■ Work task: The response must be made up of the lines in the entries below that contain "Zoom".

■ Data section:
┌──

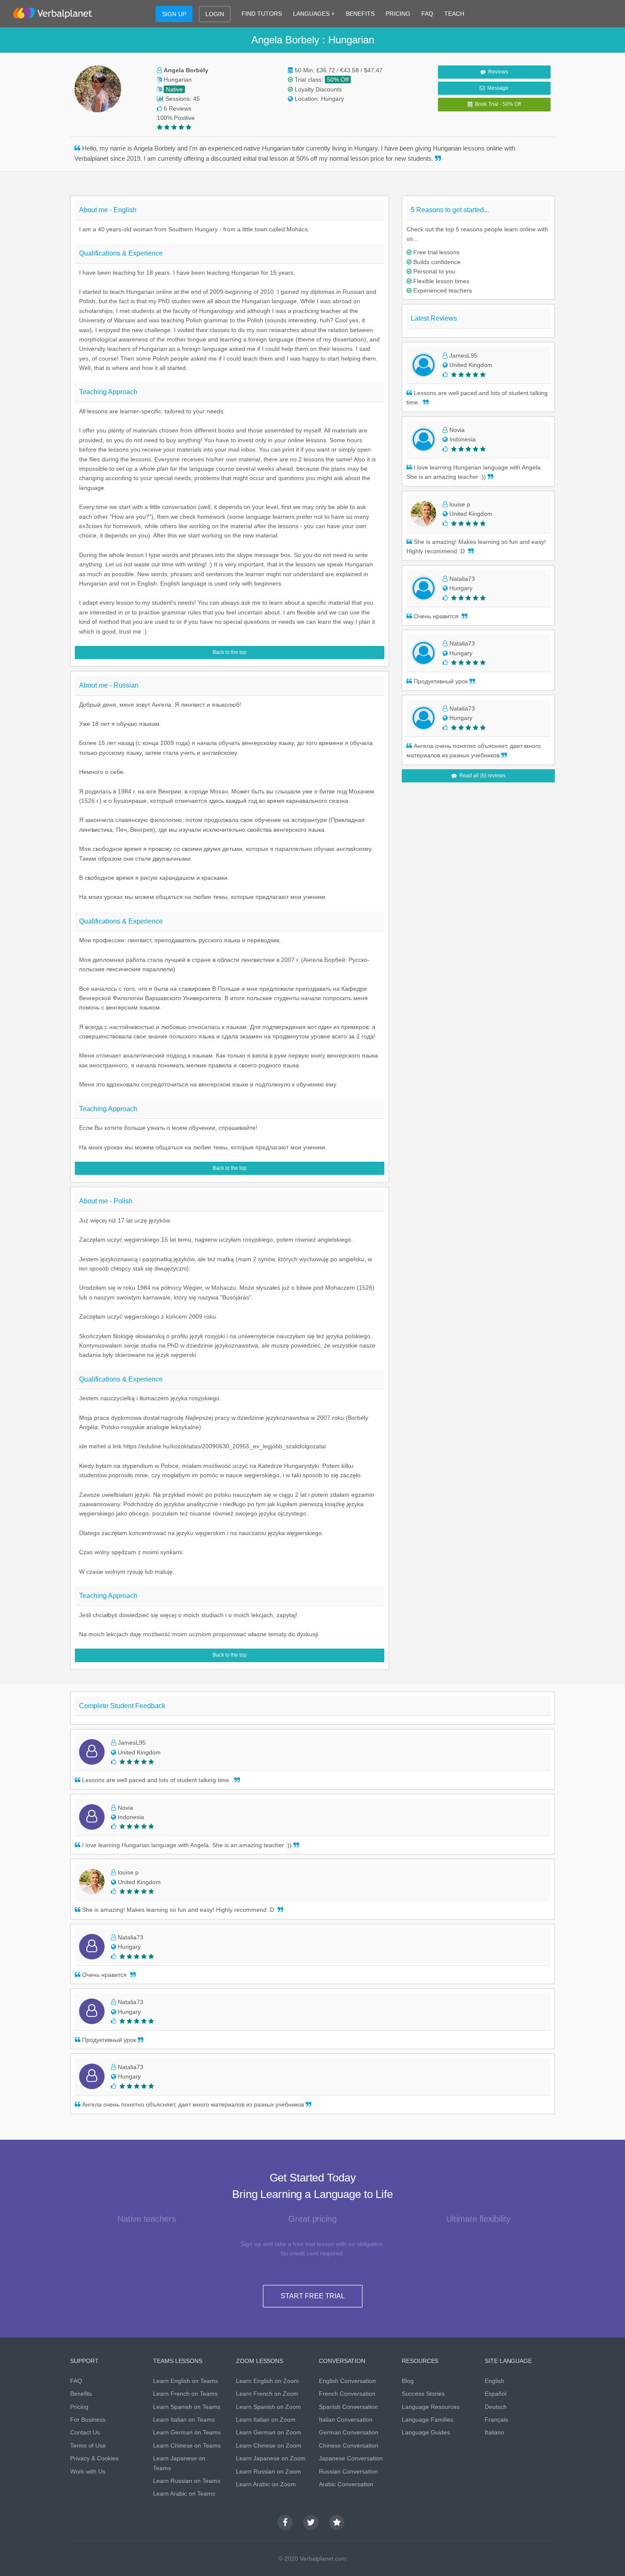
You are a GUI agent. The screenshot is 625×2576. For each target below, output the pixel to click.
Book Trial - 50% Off (496, 104)
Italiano (494, 2432)
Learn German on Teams (187, 2432)
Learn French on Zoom (267, 2393)
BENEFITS (360, 13)
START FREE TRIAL (313, 2296)
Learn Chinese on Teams (187, 2445)
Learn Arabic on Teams (184, 2493)
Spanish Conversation (348, 2406)
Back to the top (230, 652)
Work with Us (87, 2471)
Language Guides (426, 2432)
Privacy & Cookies (94, 2458)
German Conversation (348, 2432)
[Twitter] (310, 2522)
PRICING (398, 13)
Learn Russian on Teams (186, 2480)
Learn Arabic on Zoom (266, 2484)
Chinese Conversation (348, 2445)
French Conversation (347, 2393)
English (494, 2380)
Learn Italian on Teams (184, 2419)
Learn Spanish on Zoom (268, 2406)
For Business (87, 2419)
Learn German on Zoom (268, 2432)
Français (496, 2419)
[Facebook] (285, 2522)
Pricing (79, 2406)
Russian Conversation (348, 2471)
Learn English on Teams (185, 2380)
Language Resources (431, 2406)
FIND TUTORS (261, 13)
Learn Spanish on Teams (186, 2406)
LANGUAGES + (314, 13)
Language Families (427, 2419)
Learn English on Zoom (267, 2380)
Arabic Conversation (346, 2484)
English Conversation (347, 2380)
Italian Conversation (345, 2419)
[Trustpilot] (336, 2522)
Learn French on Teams (185, 2393)
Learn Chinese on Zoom (268, 2445)
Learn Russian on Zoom (268, 2471)
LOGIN (214, 14)
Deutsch (496, 2406)
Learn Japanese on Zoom (271, 2458)
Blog (408, 2380)
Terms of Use (88, 2445)
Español (495, 2393)
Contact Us (85, 2432)
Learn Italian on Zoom (265, 2419)
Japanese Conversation (351, 2458)
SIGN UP (174, 14)
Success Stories (423, 2393)
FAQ (427, 13)
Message (497, 88)
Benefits (81, 2393)
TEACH (454, 13)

└──

■ Your response:
Learn French on Zoom (267, 2393)
Learn Arabic on Zoom (266, 2484)
Learn Spanish on Zoom (268, 2406)
Learn German on Zoom (268, 2432)
Learn English on Zoom (267, 2380)
Learn Chinese on Zoom (268, 2445)
Learn Russian on Zoom (268, 2471)
Learn Japanese on Zoom (271, 2458)
Learn Italian on Zoom (265, 2419)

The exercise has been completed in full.